YOUR ASSIGNMENT
Copy word for word the line containing "The image size is (1245, 617)." together with all lines following it to the end of the listing below, without the pictures.
··········
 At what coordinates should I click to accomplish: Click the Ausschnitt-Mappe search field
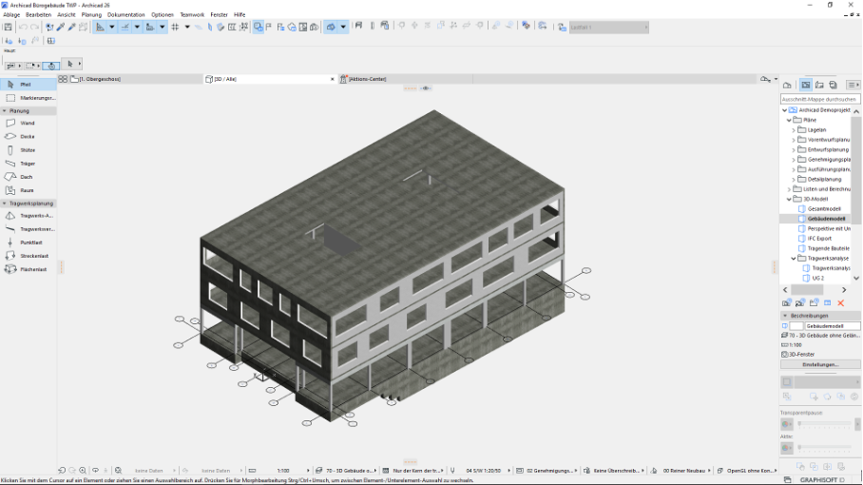point(819,99)

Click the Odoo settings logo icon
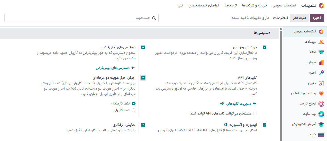pyautogui.click(x=321, y=5)
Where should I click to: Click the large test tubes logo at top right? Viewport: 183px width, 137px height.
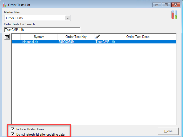click(x=174, y=15)
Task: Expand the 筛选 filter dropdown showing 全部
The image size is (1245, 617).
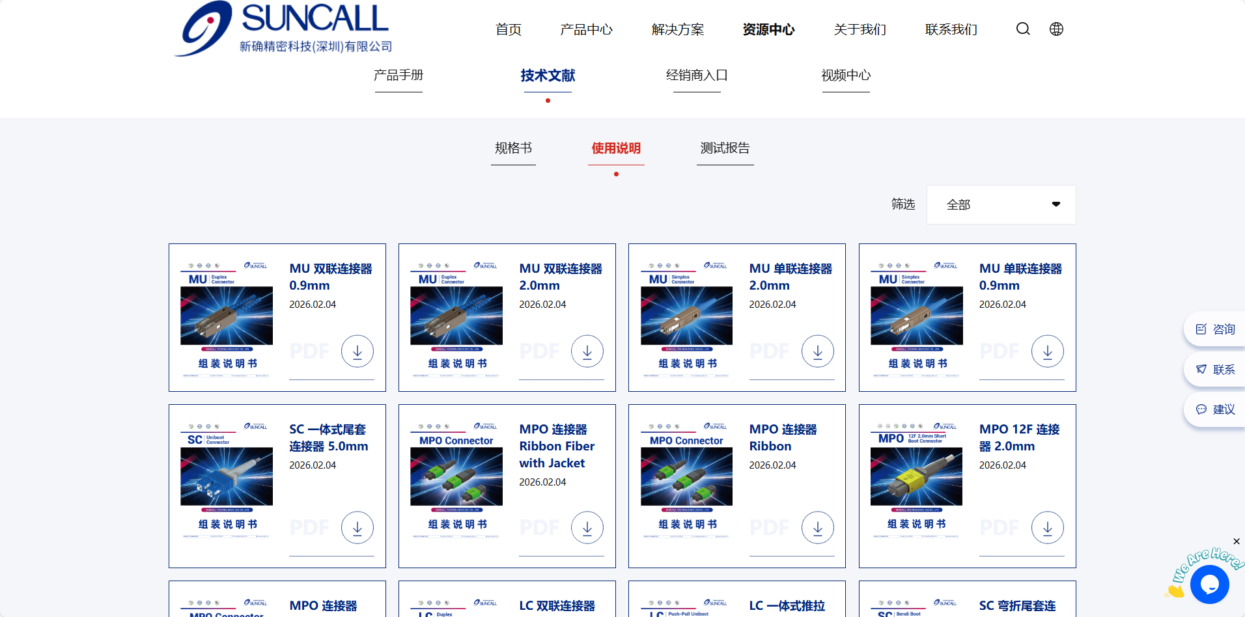Action: (1001, 205)
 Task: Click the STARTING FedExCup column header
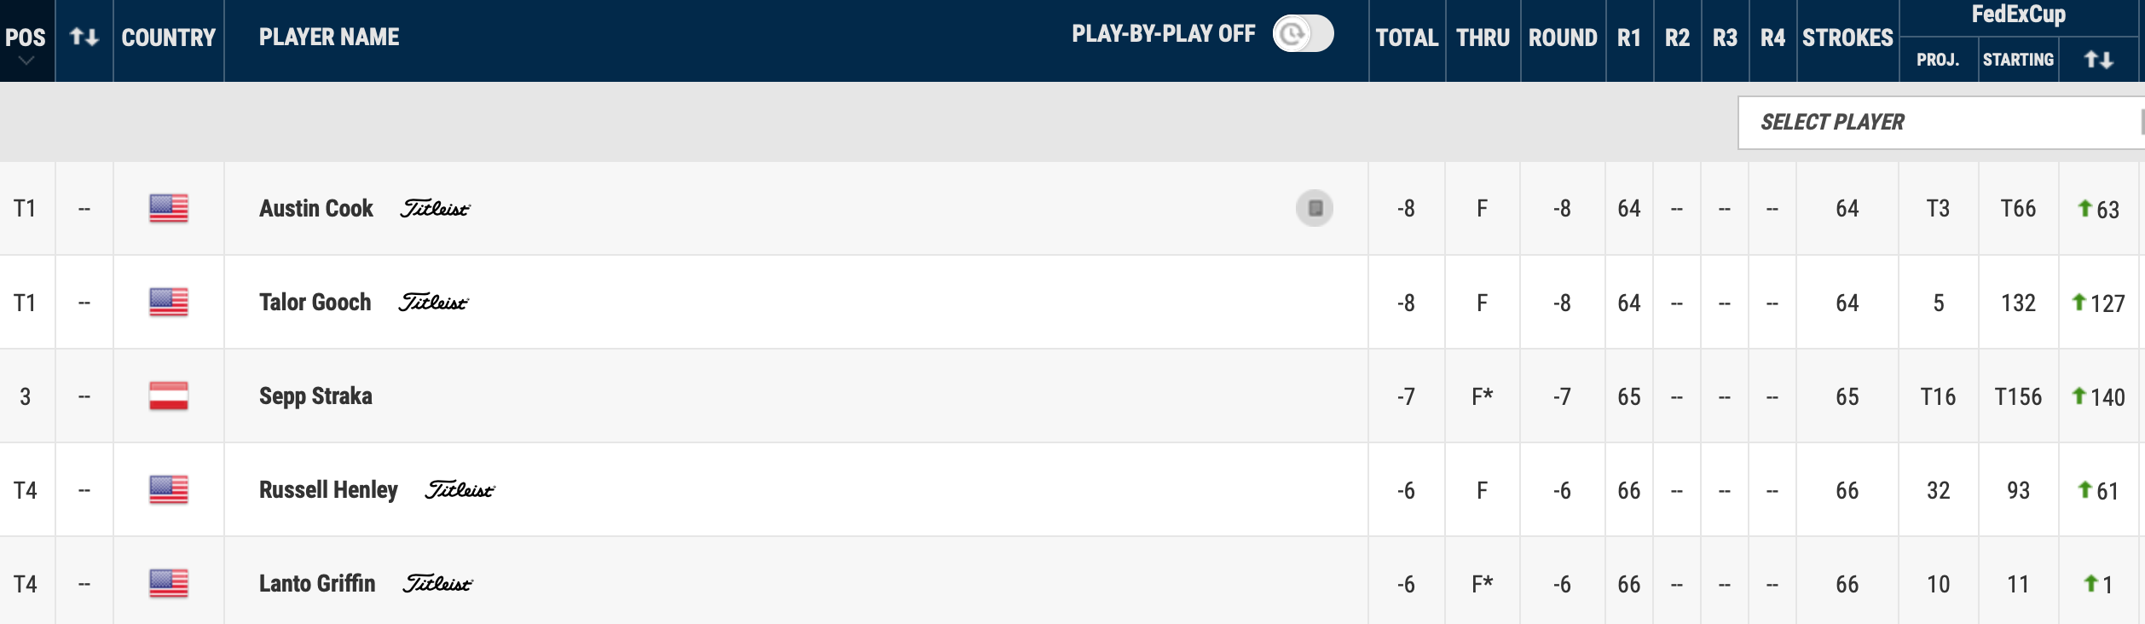(x=2018, y=60)
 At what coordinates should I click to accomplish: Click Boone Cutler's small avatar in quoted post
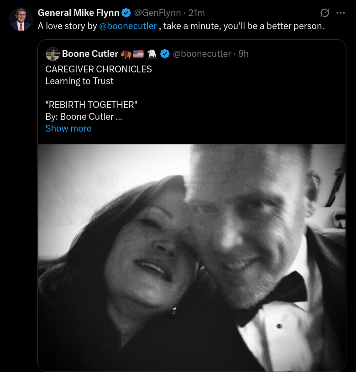click(52, 54)
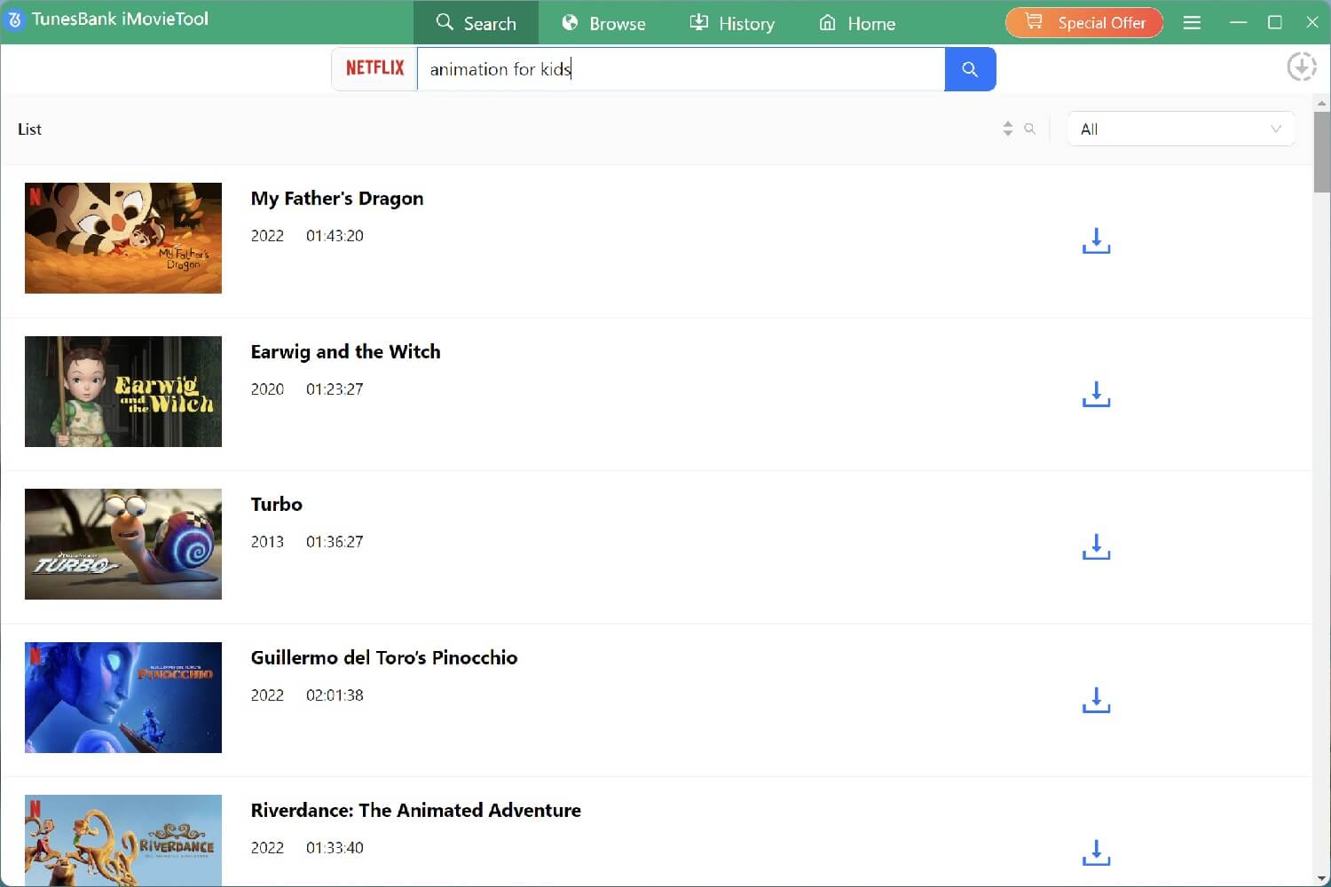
··········
RESULT FOR THIS EXERCISE
The image size is (1245, 617).
Action: (1001, 205)
 Task: Click the STARTING FedExCup column header
(x=2018, y=60)
 At what coordinates should I click to accomplish: Click Boone Cutler's small avatar in quoted post
click(52, 54)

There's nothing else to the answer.